== Text passage ==
Whether it's due to a deliberate effort to remain relevant or driven by legitimate creative impulse, numerous established, decades-old artists cull from the more popular side of contemporary music. No one should be surprised about the approach that AC/DC has taken on its latest album: "Power Up". While the sound is encapsulated within a decidedly modern, polished production, the songs don't betray the Australian act's tried-and-true template of full-throttle, hook-laden timeless hard rock. It's not likely to creep into a long-time fan's rotation as much as "Back in Black" or "For Those About to Rock We Salute You", but "Power Up" is the best album that AC/DC has released in the last 20 or 30 years, one that takes its cues from the aforementioned, classic albums.
The band returns from hiatus with its core lineup back in tow. Drummer Phil Rudd has overcome his legal hurdles; bassist Cliff Williams chose to return from retirement; and Brian Johnson has reclaimed his throne from Axl Rose, who filled-in when Johnson had to step aside due to hearing problems. And, lest we forget, good ol' schoolboy Angus Young, the Sydney band's sole original member, returns on guitar alongside his nephew Stevie Young, who has formidably replaced his now deceased uncle Malcom Young.

== Raw data ==
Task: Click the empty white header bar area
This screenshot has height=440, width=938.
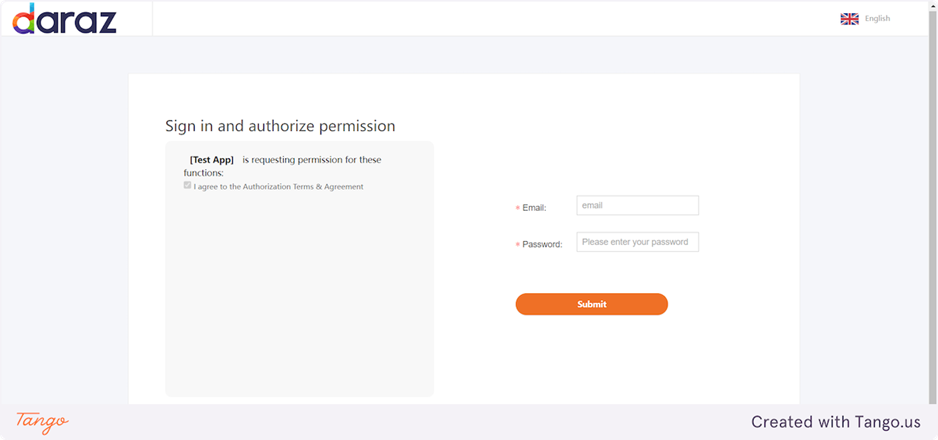Action: point(500,18)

== What you need to do ==
Reproduce the AC/DC album review word for word, everything from "The band returns" down to "uncle Malcom Young.". The material plays no part in this work.

== Task answer ==
The band returns from hiatus with its core lineup back in tow. Drummer Phil Rudd has overcome his legal hurdles; bassist Cliff Williams chose to return from retirement; and Brian Johnson has reclaimed his throne from Axl Rose, who filled-in when Johnson had to step aside due to hearing problems. And, lest we forget, good ol' schoolboy Angus Young, the Sydney band's sole original member, returns on guitar alongside his nephew Stevie Young, who has formidably replaced his now deceased uncle Malcom Young.